Re: <iframe doc="">

On 1/18/10 11:10 PM, Joe D Williams wrote:
> maybe so for some set of sameness. I think read the standard for the
> different elements.
> If webkit is safari, then yes I can show a couple of examples that don't
> work. Not html but a test for a plugin look at:

Hold.  No one claimed anything about behavior for plug-ins.  The claim 
made was very specific: an <object> loading HTML behaves just like an 
<iframe> loading HTML.  The discussion was specifically about loading 
HTML.  Plug-ins are irrelevant.

> One testing step would be to instead create a simple html file with an
> anchor in it and see if the <iframe>, <embed>, and <object> allow me to
> replace the contained document.

<embed> can't load HTML.  <iframe> and <object> can both be targeted 
with <a target="something"> at least in Gecko.

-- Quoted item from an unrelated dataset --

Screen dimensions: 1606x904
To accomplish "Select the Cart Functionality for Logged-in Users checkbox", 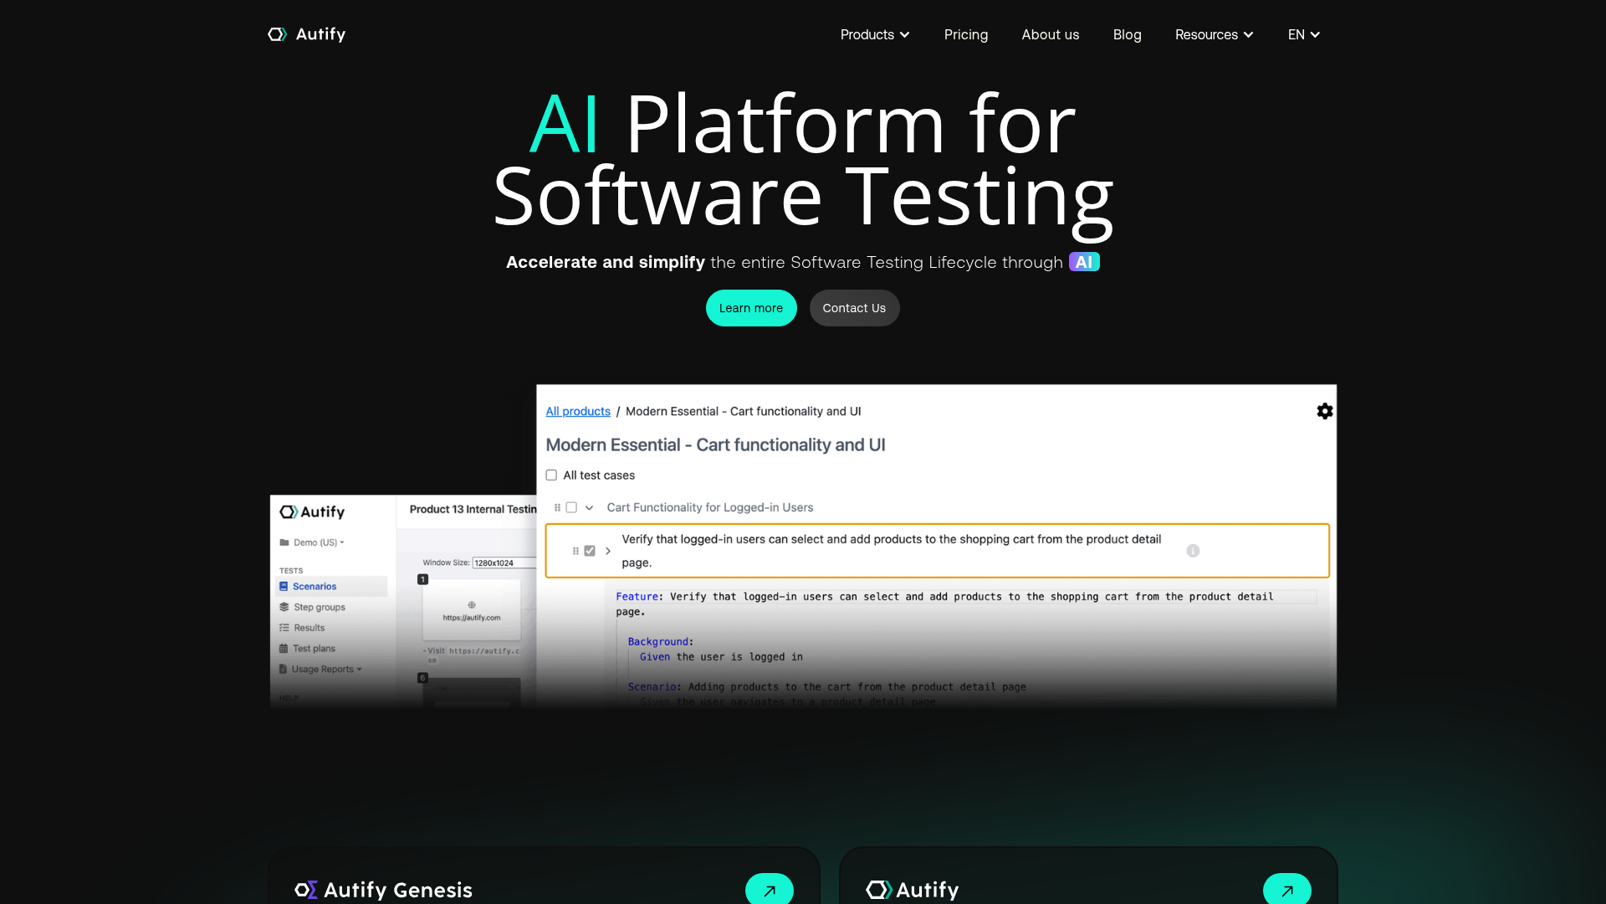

> And also figure out how the host DOM can affect the nested DOM.

Any way it wants to, subject to same-origin restrictions.  No difference 
for <iframe> vs <object> if you reach in via contentDocument.

>> If you put text/html into an <object> element (which is what we're
>> suggesting with @doc), then it acts just like a frame.
> An iframe is not a frame. and iframe is not an object.

What Adam and Maciej and I are telling you is that in at least Gecko and 
Webkit they _are_ in fact the same thing, for purposes of HTML 
rendering.  As in, the same exact code is used to implement HTML 
rendering in all three.

> Maybe for html content the functionality could be similar but there is a very narrow
> band where an object should act like an iframe unless the iframe does
> actually represent a separate browser instance.

I'm not sure what you're trying to say here....

> Including @doc in <object> is even more over
> the edge and totally bordering on I don't know what.

Was someone suggesting doing that?  I must have missed it....  Can you 
point me to the relevant mail, please?